Fujifilm called the ministry's decision extremely regrettable.
The company has sought approval for Avigan, originally developed for the flu by unit Fujifilm Toyama Chemical, as a coronavirus treatment since October. The drug led to faster recovery times among patients with "non-severe" pneumonia as a complication of COVID-19, according to clinical trial results from the company.
But the ministry's board is believed to have taken issue with the fact that Fujifilm ran a single-blind trial, in which doctors knew which patients received the drug as opposed to a placebo. Single-blind trials are considered less reliable than double-blind trials, where neither patients nor doctors know who receives the drug.
Japan has approved two other drugs, remdesivir and dexamethasone, as coronavirus treatments.
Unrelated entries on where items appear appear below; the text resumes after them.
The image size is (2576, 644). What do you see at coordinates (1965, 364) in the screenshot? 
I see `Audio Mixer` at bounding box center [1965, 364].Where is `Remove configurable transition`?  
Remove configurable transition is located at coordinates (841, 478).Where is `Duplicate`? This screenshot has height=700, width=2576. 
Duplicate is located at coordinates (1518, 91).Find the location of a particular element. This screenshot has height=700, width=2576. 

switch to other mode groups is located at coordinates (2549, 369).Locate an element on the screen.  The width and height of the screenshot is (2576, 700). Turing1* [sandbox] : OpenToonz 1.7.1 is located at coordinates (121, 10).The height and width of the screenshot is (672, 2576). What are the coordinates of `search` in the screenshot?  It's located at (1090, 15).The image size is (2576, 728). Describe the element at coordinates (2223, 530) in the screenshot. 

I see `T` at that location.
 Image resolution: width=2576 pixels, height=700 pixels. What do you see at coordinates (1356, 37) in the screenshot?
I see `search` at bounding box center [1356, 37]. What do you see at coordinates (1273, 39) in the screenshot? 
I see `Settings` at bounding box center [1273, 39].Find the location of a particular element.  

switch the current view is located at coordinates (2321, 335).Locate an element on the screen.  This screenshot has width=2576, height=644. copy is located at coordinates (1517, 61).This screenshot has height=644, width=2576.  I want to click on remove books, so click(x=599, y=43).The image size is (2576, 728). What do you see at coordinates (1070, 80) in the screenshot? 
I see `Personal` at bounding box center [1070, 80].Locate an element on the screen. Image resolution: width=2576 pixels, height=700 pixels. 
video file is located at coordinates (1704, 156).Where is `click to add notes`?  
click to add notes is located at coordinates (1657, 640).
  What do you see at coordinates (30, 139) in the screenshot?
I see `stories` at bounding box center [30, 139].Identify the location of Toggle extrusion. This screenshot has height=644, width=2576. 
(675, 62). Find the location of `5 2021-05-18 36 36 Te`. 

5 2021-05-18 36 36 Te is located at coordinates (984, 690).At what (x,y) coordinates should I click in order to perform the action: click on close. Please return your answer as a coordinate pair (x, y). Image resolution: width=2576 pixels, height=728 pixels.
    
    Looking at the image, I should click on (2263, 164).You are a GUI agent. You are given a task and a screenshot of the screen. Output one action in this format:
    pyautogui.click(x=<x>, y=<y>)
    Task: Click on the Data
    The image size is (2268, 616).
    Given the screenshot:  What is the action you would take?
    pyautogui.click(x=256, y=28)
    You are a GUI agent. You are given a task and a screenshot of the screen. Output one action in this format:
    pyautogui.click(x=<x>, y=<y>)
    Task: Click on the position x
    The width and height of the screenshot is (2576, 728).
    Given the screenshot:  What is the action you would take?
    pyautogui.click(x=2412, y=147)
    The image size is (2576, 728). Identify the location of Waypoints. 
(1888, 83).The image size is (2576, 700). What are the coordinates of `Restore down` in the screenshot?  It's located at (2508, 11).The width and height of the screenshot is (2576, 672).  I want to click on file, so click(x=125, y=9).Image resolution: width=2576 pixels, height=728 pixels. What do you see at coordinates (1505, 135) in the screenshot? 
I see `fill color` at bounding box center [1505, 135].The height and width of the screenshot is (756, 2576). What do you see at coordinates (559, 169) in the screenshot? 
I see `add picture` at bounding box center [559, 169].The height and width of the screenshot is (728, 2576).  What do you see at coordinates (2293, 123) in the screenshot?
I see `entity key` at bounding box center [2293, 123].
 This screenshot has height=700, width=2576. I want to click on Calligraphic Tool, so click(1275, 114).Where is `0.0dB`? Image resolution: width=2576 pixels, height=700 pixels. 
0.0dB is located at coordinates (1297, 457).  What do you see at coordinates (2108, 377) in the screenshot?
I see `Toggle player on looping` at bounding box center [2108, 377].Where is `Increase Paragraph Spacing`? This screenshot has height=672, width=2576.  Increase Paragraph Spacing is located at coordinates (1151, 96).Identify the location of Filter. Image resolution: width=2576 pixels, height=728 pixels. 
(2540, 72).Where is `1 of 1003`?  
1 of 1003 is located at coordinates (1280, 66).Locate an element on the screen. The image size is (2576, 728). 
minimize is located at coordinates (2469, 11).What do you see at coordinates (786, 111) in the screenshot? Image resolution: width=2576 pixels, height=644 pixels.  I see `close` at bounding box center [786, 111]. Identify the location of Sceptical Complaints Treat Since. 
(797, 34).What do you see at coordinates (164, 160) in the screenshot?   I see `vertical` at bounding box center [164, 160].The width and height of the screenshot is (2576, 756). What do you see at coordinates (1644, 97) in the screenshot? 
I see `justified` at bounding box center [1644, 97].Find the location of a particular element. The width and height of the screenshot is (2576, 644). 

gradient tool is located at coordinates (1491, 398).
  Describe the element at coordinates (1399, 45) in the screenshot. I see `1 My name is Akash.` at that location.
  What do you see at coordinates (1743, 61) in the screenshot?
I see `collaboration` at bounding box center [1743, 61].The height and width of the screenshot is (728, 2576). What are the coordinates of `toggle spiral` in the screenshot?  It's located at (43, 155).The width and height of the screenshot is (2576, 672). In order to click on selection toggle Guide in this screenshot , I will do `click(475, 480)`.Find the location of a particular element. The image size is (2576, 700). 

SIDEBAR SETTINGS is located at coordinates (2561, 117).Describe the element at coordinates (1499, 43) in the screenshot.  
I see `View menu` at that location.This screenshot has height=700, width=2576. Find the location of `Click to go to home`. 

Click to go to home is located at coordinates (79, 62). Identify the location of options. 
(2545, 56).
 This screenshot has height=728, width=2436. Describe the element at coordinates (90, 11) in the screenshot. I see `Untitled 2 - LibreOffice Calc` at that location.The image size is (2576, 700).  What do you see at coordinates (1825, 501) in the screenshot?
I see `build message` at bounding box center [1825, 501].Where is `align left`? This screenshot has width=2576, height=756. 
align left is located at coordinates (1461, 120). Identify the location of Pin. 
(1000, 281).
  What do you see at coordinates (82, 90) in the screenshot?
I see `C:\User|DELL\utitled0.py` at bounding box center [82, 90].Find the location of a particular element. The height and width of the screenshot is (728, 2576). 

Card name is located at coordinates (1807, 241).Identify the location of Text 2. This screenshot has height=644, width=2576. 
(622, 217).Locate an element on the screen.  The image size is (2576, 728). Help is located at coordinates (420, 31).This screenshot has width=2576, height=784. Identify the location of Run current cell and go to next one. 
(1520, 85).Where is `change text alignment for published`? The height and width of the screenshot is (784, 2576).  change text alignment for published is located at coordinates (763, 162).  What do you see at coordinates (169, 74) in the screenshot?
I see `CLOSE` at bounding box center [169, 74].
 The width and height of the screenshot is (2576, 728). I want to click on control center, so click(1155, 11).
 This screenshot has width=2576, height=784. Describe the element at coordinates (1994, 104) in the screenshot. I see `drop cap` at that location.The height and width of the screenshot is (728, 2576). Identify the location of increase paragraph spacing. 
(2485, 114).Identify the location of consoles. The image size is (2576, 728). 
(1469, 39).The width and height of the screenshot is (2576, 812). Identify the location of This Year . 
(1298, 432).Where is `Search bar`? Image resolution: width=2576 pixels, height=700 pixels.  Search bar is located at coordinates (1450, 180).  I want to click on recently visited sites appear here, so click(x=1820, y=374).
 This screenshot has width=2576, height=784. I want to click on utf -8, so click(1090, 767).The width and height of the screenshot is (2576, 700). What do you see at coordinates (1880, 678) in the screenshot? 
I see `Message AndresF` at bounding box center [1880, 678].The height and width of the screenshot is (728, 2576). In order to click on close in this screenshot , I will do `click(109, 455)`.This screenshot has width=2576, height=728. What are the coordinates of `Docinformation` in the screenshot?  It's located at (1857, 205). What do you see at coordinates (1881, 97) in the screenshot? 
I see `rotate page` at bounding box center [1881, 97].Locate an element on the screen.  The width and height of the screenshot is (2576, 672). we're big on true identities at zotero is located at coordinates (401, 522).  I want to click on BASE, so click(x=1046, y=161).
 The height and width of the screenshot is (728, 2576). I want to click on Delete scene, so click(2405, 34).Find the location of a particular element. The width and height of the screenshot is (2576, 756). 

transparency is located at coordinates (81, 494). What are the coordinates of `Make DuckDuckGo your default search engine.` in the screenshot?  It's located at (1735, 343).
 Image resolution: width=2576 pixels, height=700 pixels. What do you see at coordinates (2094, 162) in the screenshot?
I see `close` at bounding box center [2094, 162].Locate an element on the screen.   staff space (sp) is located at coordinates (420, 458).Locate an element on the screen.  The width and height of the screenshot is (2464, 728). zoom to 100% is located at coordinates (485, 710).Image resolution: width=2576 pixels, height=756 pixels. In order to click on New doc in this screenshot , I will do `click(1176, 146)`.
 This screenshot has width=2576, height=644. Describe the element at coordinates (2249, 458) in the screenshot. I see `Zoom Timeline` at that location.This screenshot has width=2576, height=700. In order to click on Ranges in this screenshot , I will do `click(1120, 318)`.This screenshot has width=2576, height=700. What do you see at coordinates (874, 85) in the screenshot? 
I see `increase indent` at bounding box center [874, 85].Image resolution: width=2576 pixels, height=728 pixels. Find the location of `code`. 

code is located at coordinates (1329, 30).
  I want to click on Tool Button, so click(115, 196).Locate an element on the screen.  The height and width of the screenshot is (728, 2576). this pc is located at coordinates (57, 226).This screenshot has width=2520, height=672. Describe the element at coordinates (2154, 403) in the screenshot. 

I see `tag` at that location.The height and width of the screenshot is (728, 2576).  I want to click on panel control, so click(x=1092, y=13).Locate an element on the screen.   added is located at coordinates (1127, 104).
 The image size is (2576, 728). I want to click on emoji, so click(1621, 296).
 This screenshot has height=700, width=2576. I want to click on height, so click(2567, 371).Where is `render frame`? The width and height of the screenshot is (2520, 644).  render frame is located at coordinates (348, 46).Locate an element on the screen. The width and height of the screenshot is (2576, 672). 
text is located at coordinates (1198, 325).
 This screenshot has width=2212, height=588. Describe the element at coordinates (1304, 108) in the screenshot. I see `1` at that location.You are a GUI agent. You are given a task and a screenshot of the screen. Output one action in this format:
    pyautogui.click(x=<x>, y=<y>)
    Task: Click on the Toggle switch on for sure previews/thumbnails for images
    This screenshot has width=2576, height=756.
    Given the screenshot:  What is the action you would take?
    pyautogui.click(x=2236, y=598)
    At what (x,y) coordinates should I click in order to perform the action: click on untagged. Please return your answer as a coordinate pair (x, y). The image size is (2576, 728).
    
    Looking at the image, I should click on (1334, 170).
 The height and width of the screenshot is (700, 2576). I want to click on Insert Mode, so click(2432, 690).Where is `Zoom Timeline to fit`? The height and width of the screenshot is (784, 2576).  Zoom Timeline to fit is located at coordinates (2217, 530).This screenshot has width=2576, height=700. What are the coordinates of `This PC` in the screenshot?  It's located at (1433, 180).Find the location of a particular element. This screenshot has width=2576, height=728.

But both are intended for patients with severe pneumonia, and Avigan was seen as the first alternative for those with milder symptoms.
The government of then-Prime Minister Shinzo Abe had originally hoped to approve Avigan as a COVID-19 treatment by the end of May. But Fujifilm ran into trouble recruiting clinical trial participants as the country's cases dwindled, leading to a significant delay.
The pandemic has since regained momentum in Japan, with a cumulative 200,000-plus confirmed cases nationwide as of Monday night.